Having spearheaded the R&A's drive to introduce drug-testing – it was trialled at the Eisenhower Trophy in 2006 and then brought into the Open Championship as of 2009 – Dawson vigorously refutes such claims. He does concede, though, that the game cannot rest on its laurels.
"I don't know why complacency has been used," he said. "I don't think we have been. We have played a leading part in getting drug testing started in golf and we've never had a hint of a positive result at the Open.
"Some people look at golf and say we are all self-righteous so and sos. This is a reminder that these things are out there. They don't go away and you have to be vigilant. Do I think this is widespread in golf? Frankly, no, I don't. But I'm willing to be proved wrong.
"To find the substance that allegedly is contained in deer antler spray, you need a blood test rather than the urine test that is going on in golf. You begin to wonder if your testing regimes are right. This is going to cause a lot of soul searching and I wouldn't be surprised if there are changes [to procedure] in the future."
Doug Barron, an American journeyman pro, was the first player to be banned for failing a drugs test by the PGA Tour in 2009. Now, the US officials have to decide what to do with a player who has won three majors and was a former world No 1.
"No two cases are the same," said Dawson. "As far as I know, a first offence on the PGA Tour is a one-year ban. I hope he [Singh] won't be treated overly harshly just because he's a marquee player. But that doesn't mean treating him mildly either."
Before deer antler spray reared its head, Dawson was embroiled in the weighty, well-publicised and decidedly messy issue of anchoring. The leading officials of the R&A and their counterparts at the United States Golfing Association came together at the tail end of 2012 to announce a proposed ban on anchoring a club to a part of the body during a stroke, thus negating the use of long putters.
In the ensuing 'period of consultation', Ted Bishop, the president of the PGA of America, unveiled his opposition to the outlawing before Mark King, the big-hitting chief executive of equipment manufacturer TaylorMade, recently waded into the debate. With all the subtlety of a flying mallet, he urged the US Tour to ignore the forthcoming ban claiming that the USGA – and presumably the R&A – would be "non-entities within 10 years" because the "industry is going to move away from them and pass them, they're going to be obsolete."
Dawson's response? "Who will be here in 10 years time? We'll have a bet on that," he said with a wry smile. "I think, frankly, he [King] demonstrated why you need independent governing bodies who don't have business interests in making the rules."
Both Bishop and King have indicated that golf is now at a point where two sets of rules, one for amateurs and one for professionals, should be considered as a potential solution in the wake of the anchoring affair. Of course, saying the dreaded word "bifurcation" in the company of Dawson is like holding up a crucifix to a vampire.
"I'm not going to attempt to defend the fact that we were a bit late in the day here [with the proposed anchoring ban], there's no doubt about that," said Dawson. "All the history has been towards the unification of the rules and the thing about bifurcators is that they can't explain where it all ends. I can understand why it [bifurcation] is the simplest solution but it's taking risks with the game."

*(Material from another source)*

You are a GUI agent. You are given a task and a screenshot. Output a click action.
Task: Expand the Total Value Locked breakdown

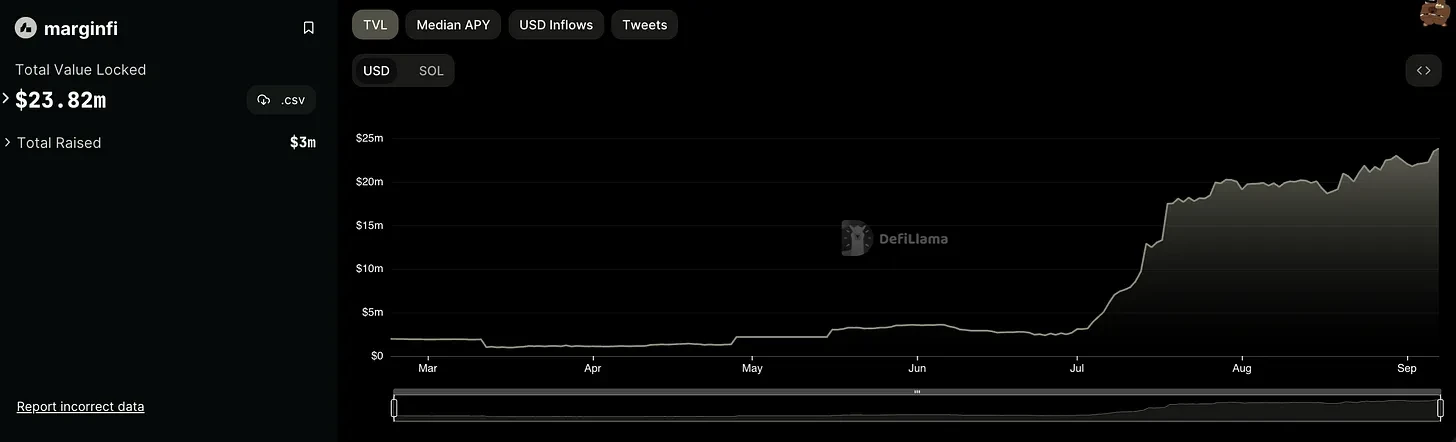pos(6,98)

Next on the horizon for Dawson is the Open at men-only Muirfield, where the media's heavy artillery will be moved into position for a sustained bombardment on the R&A's own all-male membership policy. With Augusta National opening its exclusive membership to two women last year, the pressure on the R&A has intensified and Dawson is stealing himself for a renewed assault on that front come summer.
"It's a very big issue both from the St Andrews side and the Muirfield side of it," he said. "If you want a soundbite job on it, then go ahead, but if anyone wants to go into the thing in depth it will take quite a while. I'm girding my loins for that . . . but I'm not quite ready for you yet."